- **Saved entries**
=== Begin Enclosure ===

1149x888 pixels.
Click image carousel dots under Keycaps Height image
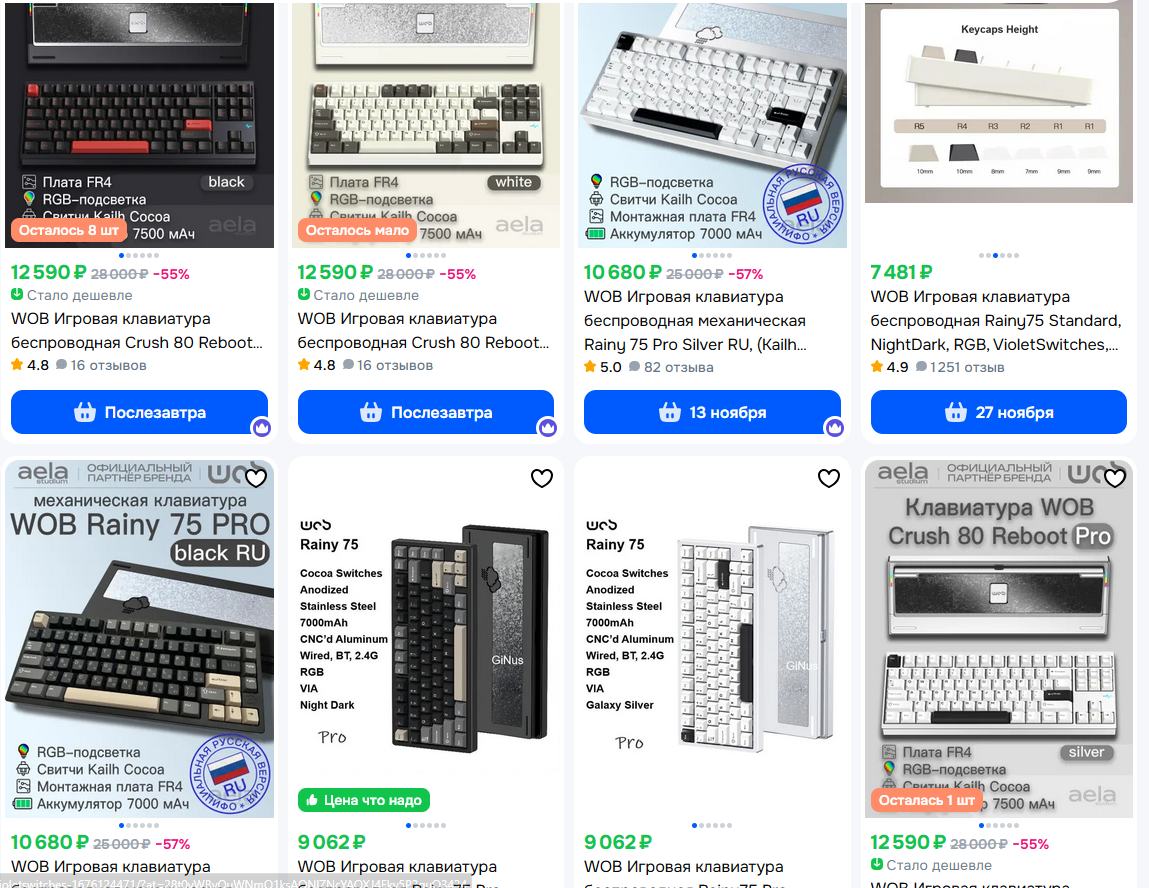coord(999,256)
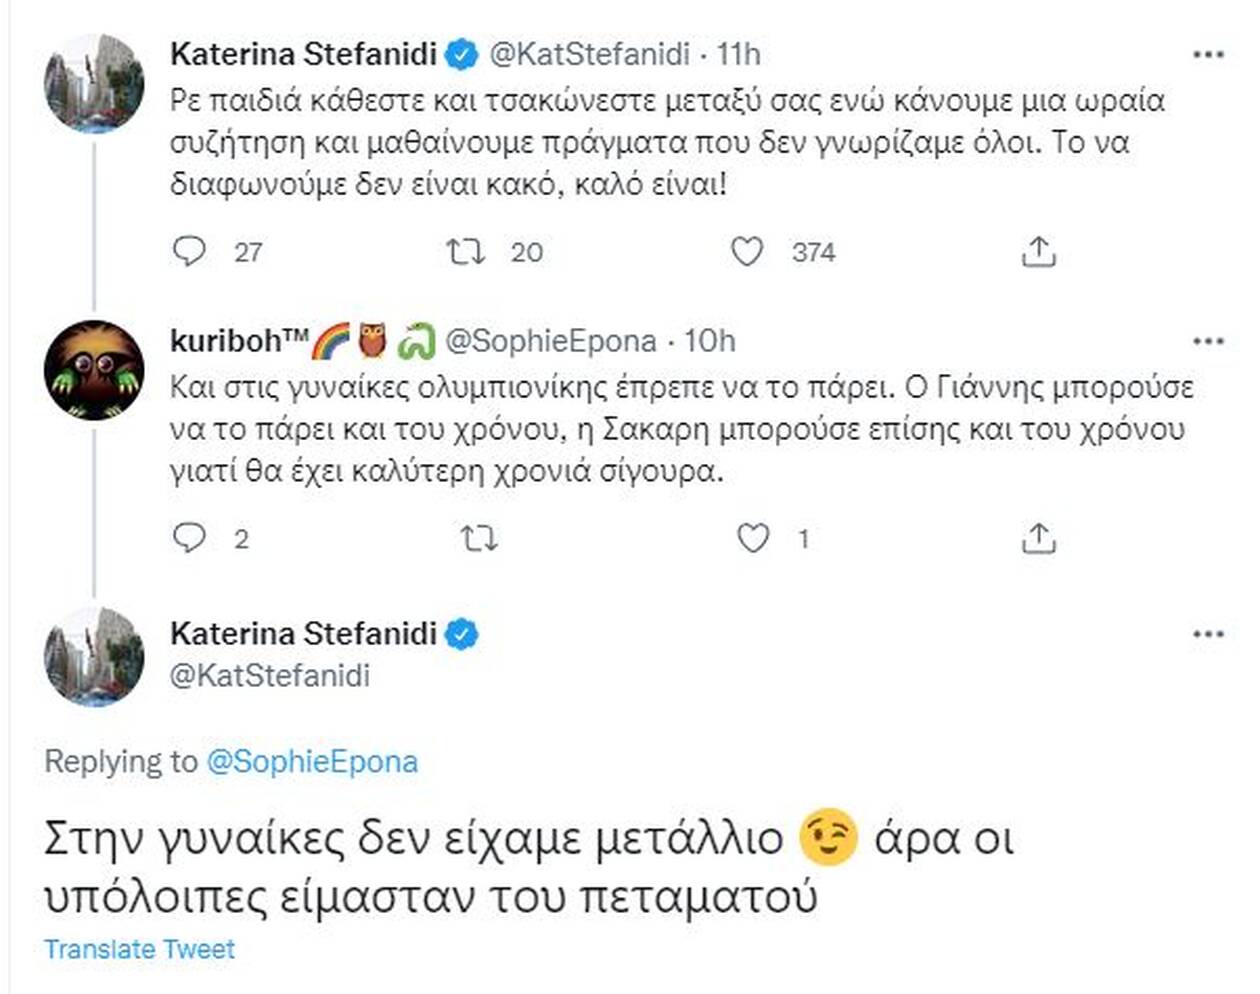Open more options on the bottom reply tweet

tap(1209, 634)
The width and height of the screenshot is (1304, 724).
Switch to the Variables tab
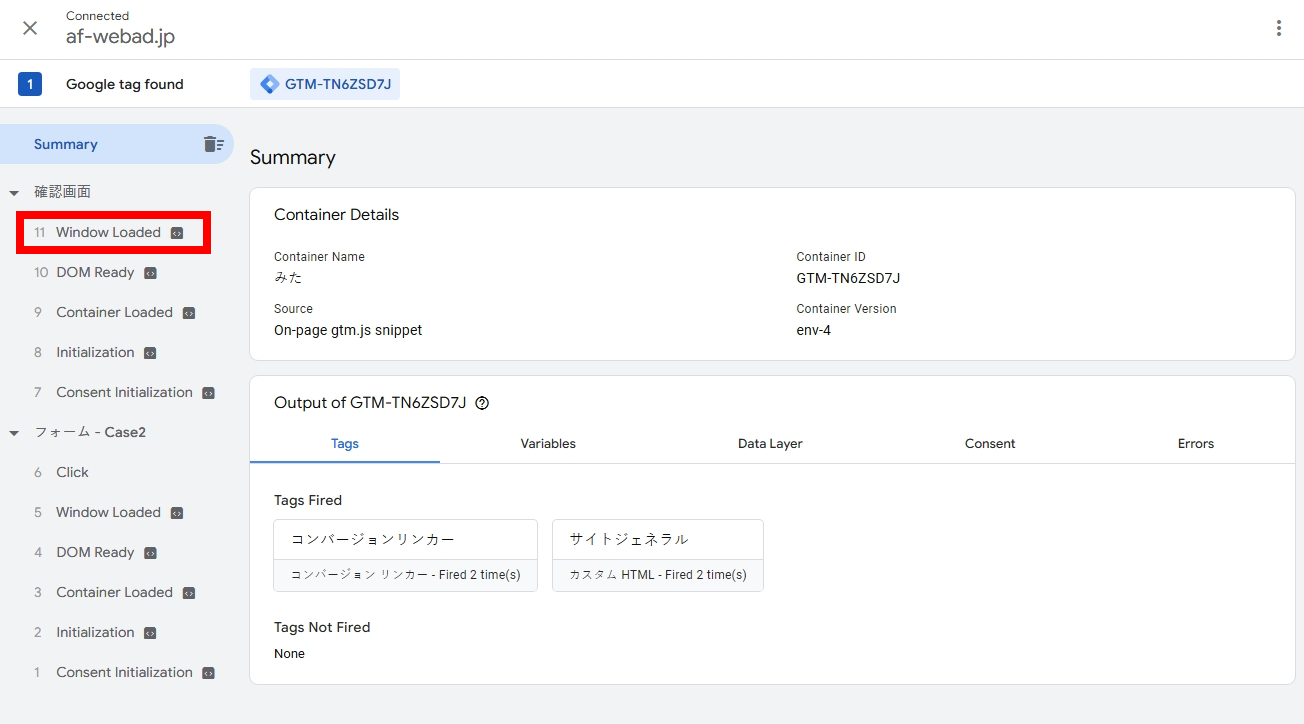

=== End Enclosure ===

- **Exercise details**
Except for the pictures, write the data out exactly.

- **Answer section**
1149x888 pixels.
Click image carousel dots under Keycaps Height image
coord(999,256)
Open more options on the bottom reply tweet

tap(1209, 634)
The width and height of the screenshot is (1304, 724).
Switch to the Variables tab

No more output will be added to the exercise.